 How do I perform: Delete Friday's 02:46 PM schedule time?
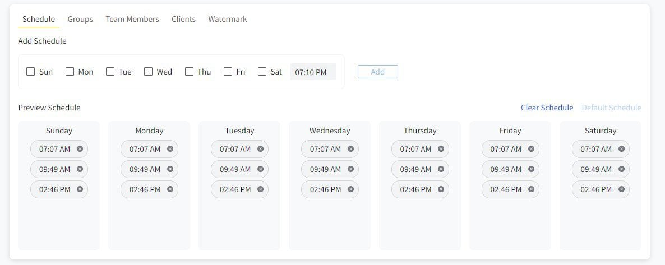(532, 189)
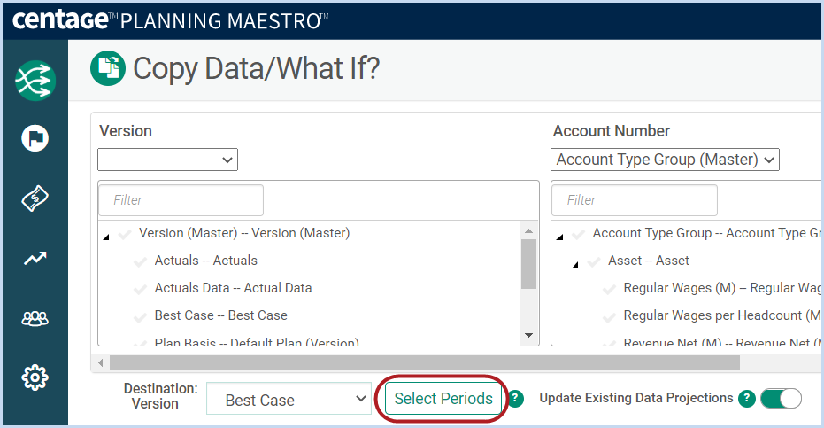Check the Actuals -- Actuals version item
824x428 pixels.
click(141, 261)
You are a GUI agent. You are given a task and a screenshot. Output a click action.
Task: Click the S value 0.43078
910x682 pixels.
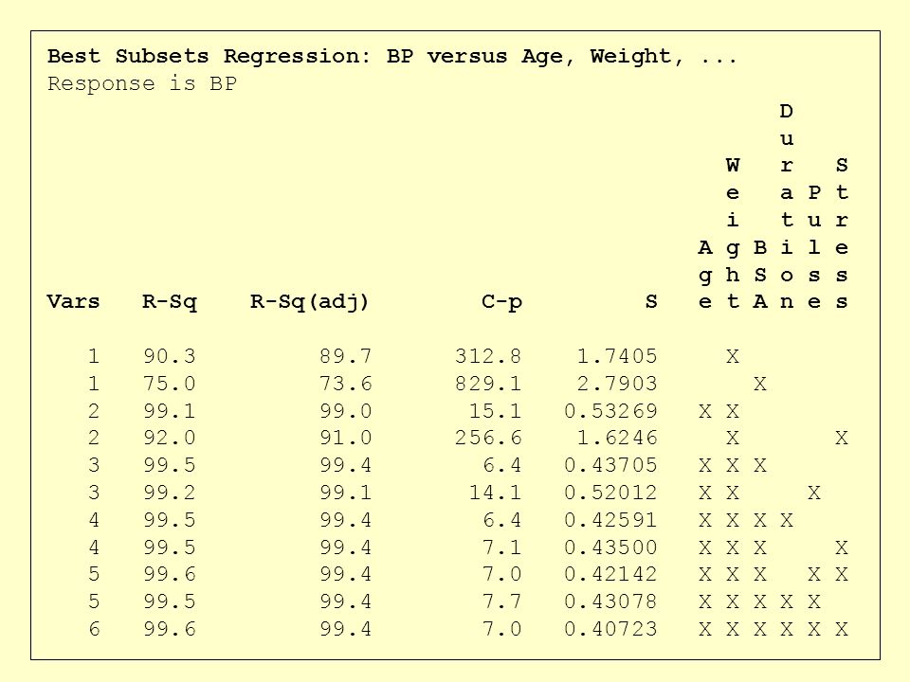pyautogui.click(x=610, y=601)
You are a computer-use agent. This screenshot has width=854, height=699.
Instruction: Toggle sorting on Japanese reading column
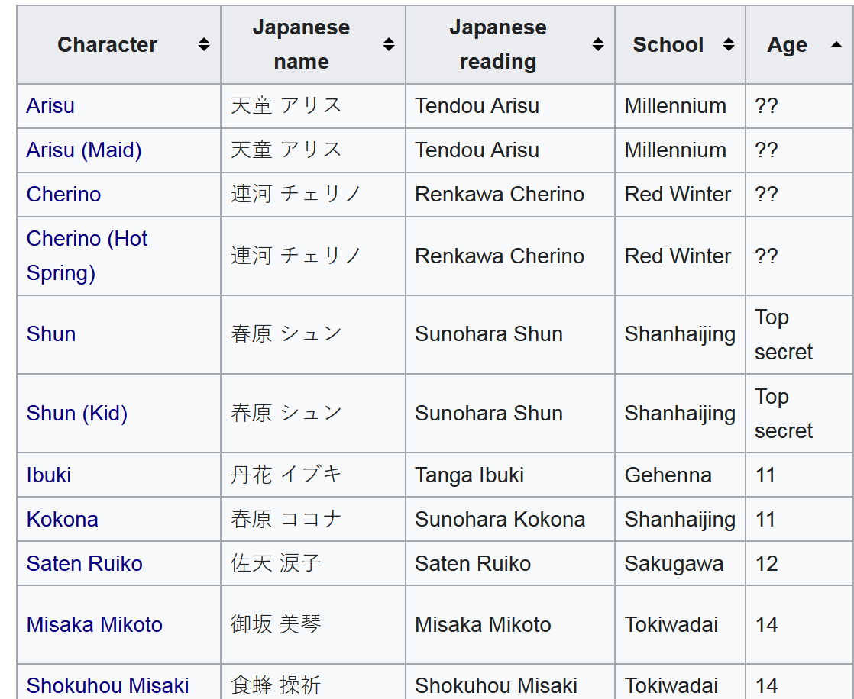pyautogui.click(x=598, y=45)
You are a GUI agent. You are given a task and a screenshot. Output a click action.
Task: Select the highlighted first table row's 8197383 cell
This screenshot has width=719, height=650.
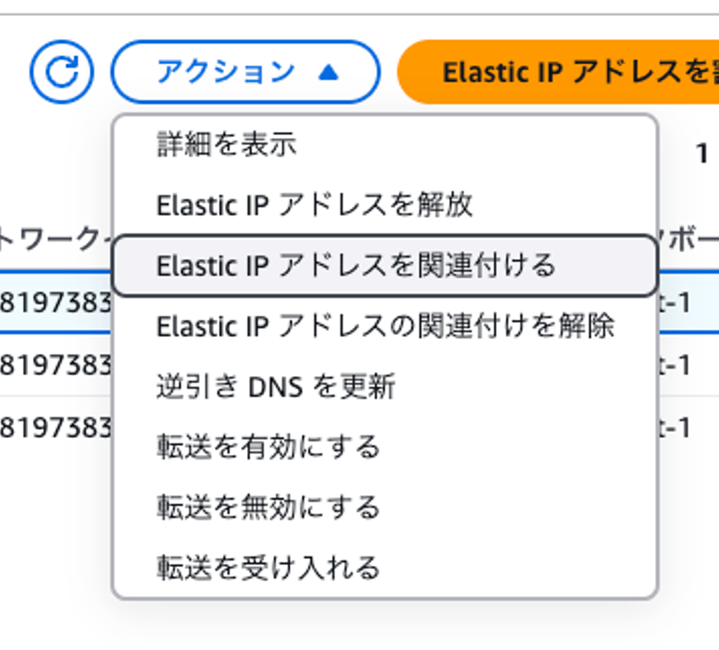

__________

[EXERCISE GOAL] When a line in the data contains "height", return it as written.

[TASK SOLUTION]
You are a computer-use agent. This screenshot has width=854, height=699.
This screenshot has width=719, height=650.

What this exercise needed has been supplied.